When stratifying the analyses on intellectual disability in autistic individuals, we found only minor differences in the associations with dementia in relatives. There was a higher incidence rate of dementia in relatives of autistic individuals with intellectual disability compared to those without, yet the risk was increased in the relatives of all autistic individuals. It is difficult to determine whether this pattern of results is to be expected or not, given that there is limited evidence concerning dementia in individuals with intellectual disability [29]. Prior studies have suggested that autistic individuals with intellectual disability are at a higher risk for neurological disorders more broadly, which may mean that our findings could be seen as unexpected [30]. More research is evidently needed on dementia in individuals with intellectual disability in order to better understand these results.

Strengths and limitations

Strengths of our study include the use of a large, population-based cohort.
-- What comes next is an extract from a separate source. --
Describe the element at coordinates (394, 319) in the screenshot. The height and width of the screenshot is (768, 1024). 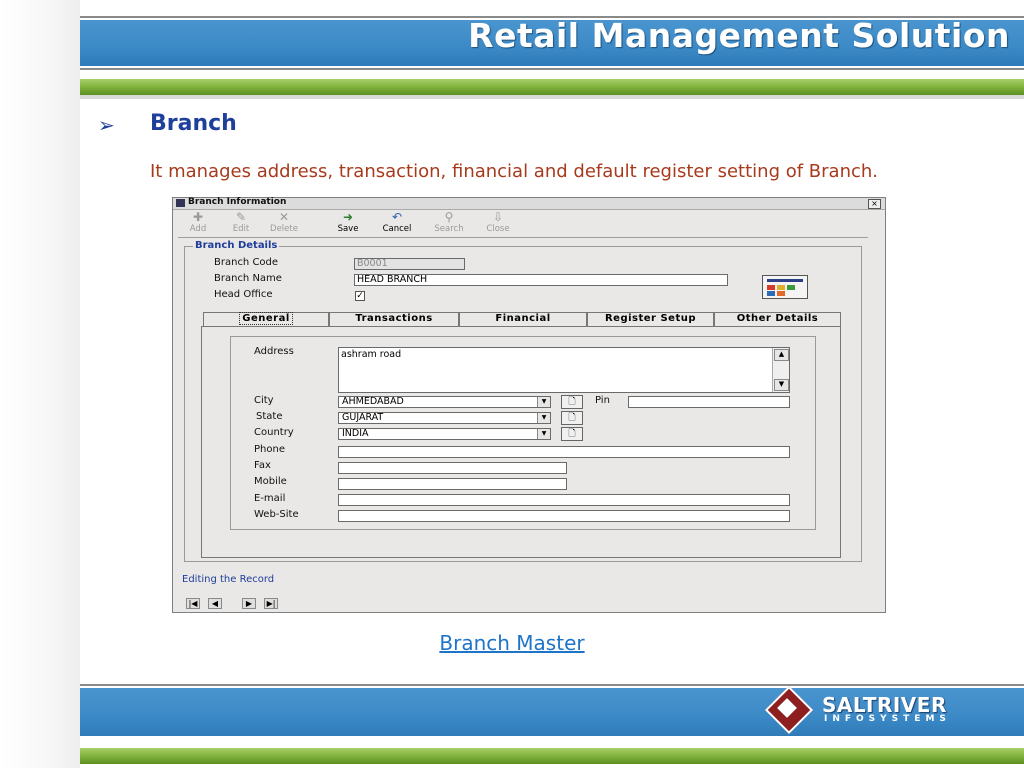
I see `tab-transactions: Transactions` at that location.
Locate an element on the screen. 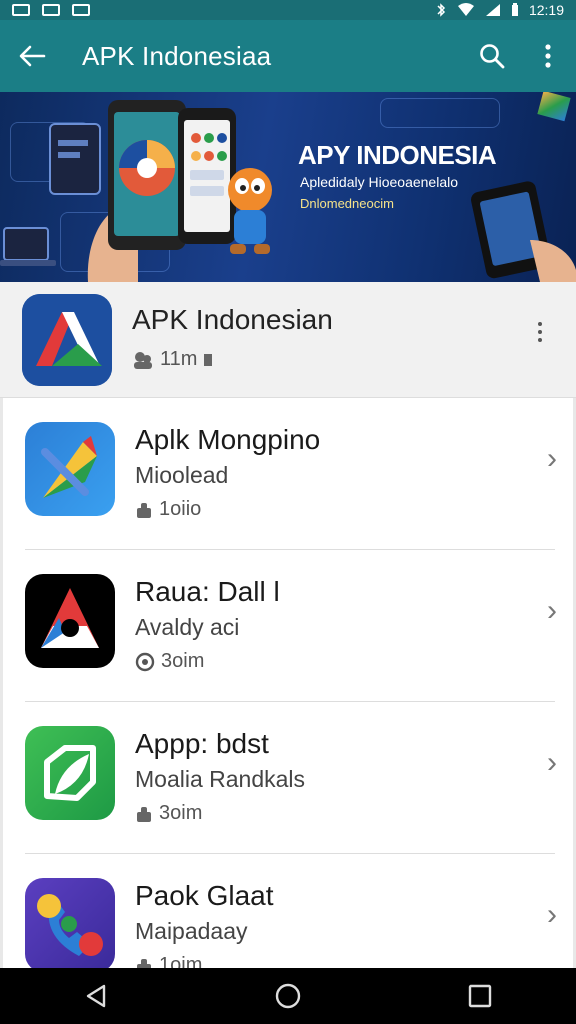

We were able to study the inter-generational associations between autism and dementia across multiple generations. Our large sample also enabled us to conduct a series of stratified analyses and sensitivity analyses to assess the robustness of our results. There are limitations to consider, however. As mentioned above, we did not estimate the risk of dementia in autistic individuals due to lack of extensive follow-up of older autistic individuals in our sample, an issue which has presented challenges in the field more broadly. Future longitudinal studies of representative cohorts of autistic individuals are needed to assess whether autistic individuals are at an increased risk of dementia. It is also important to highlight that our study is based on data recorded about Swedish healthcare. While it is an advantage that Sweden has a universal healthcare system, the results do not necessarily generalize to countries with different healthcare systems. It is therefore important for more studies to be conducted to replicate our results, particularly given the dearth of available research on autism and dementia. A further important limitation of our study is that the parent cohort had less follow-up. Due to the relatively young age of this cohort compared to the grandparents, the prevalence of dementia was very low in these individuals. Furthermore, there were fewer individuals with late onset dementia due to the age of the cohort, meaning that later onset dementias were not as well captured in this cohort. Finally, we did not account for autism in relatives in these analyses. Relatives of autistic individuals are substantially more likely to be autistic than relatives of nonautistic individuals. Thus, if a within-individual association between autism and dementia were to exist (which we did not assess here), then this may inflate the risk of dementia in relatives of autistic individuals. Due to time trends in autism diagnoses and coverage of outpatient care in our data, it is unlikely that autism is as well covered in these relatives, with median ages of 61 to 84 at the end of follow-up, making such an adjustment challenging. Future studies should thus clarify whether the familial association between autism and dementia is driven by the within-individual between autism and dementia in relatives.

Conclusion

To conclude, our study provides some of the first evidence to suggest that autism and dementia co-aggregate within families. This lends support to the hypothesis that these conditions are underpinned by shared genetic factors, thus indicating that the genetics of neurodevelopmental and neurodegenerative conditions may be linked. These results require replication, and it is important to also clarify the risk of dementia in autistic individuals themselves, as well as investigating the potential shared genetic basis of these conditions.